11.04.2020 18:37
Quelle: schweizerbauer.ch - AgE
Polen
Schweine-und Geflügelpest nachgewiesen
In einem Mastbetrieb in Westpolen wurde die Afrikanische Schweinepest nachgewiesen. Wie „top agrar Polska“ berichtete, soll das Virus durch eine Ferkellieferung des Sauenbetriebes in den Bestand des Mästers in Wieckowice eingeschleppt worden sein

In Westpolen hat es in der vergangenen Woche dem Tierseuchenmeldesystem (ADNS) der Europäischen Union zufolge einen weiteren Virusnachweis der Afrikanischen Schweinepest (ASP) in einer Nutzschweinehaltung gegeben. Betroffen war ein Mastbetrieb mit rund 10 000 Tieren in der Gemeinde Wieckowice, rund 20 km westlich von Posen.

Auffällig ist, dass der Infektionsort in der Woiwodschaft Grosspolen dutzende Kilometer entfernt von dem Gebiet in der Woiwodschaft Lebus liegt, wo es zuletzt gehäuft Funde von mit ASP infizierten Wildschweinen gegeben hat. Von der deutschen Grenze ist der neue Ausbruchsbetrieb gut 130 km entfernt. Zuvor war bereits am 20. März ein erster Seuchenfall in Westpolen in einem Bestand mit rund 6000 Sauen und 18 000 Ferkeln im Landkreis Nowosolski der Wojwodschaft Lebus entdeckt worden.

Wie „top agrar Polska“ berichtete, soll das Virus durch eine Ferkellieferung des Sauenbetriebes in den Bestand des Mästers in Wieckowice eingeschleppt worden sein. Die Ferkel hätten keine Symptome gezeigt, seien aber bei einer Beprobung positiv getestet worden. Eine Keulung der Schweine war deshalb aus Seuchenschutzgründen unvermeidbar.

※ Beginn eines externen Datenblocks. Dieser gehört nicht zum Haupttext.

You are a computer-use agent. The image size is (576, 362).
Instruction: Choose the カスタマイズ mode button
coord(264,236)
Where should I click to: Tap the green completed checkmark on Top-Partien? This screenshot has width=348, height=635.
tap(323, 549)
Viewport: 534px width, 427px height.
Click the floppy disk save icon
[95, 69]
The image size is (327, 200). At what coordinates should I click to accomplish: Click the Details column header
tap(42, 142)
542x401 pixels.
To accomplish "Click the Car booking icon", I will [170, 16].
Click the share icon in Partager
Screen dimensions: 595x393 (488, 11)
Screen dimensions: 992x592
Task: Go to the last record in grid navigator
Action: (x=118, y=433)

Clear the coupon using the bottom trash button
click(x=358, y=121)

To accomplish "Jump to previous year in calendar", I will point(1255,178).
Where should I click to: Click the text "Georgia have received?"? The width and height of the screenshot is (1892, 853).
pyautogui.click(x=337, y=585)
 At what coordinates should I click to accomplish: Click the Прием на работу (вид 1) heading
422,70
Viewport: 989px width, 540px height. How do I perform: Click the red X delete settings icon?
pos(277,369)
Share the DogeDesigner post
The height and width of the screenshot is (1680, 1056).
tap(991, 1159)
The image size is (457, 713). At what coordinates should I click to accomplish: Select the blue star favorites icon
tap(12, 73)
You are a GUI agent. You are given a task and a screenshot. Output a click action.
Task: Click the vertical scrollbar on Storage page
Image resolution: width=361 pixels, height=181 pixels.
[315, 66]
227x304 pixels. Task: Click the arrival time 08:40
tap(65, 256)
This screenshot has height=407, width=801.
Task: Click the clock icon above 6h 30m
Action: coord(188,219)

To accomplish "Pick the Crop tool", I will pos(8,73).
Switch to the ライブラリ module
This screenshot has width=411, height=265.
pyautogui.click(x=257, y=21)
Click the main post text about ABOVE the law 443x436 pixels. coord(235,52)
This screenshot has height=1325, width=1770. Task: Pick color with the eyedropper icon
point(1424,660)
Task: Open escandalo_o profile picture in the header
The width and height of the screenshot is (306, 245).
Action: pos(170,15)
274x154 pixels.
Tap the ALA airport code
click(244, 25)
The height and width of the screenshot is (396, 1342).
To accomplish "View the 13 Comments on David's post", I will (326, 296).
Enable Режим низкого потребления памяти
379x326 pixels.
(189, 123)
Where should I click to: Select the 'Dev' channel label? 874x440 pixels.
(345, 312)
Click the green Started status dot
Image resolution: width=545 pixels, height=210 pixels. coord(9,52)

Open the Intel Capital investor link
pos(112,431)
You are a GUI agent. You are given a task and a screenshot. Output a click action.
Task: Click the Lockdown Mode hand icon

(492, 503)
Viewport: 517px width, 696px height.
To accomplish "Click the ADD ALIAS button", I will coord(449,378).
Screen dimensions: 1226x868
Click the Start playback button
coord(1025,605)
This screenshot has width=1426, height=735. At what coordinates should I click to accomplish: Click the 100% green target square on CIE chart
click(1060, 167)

In Westpolen sind moderne und große Schweinebetriebe beheimatet; die Region Grosspolen gilt als Veredlungshochburg in dem örtlichen Nachbarland. Wie die Weltorganisation für Tiergesundheit (OIE) am Montag vergangener Woche mitteilte, hat es zudem einen Ausbruch der hochpathogenen Geflügelpest vom Typ H5N8 in einer Geflügelanlage mit annähernd 29 000 Tieren im westpolnischen Dorf Muszkowo gegeben. Dieser Ort ist nur gut 20 km von der deutschen Grenze bei Frankfurt an der Oder entfernt.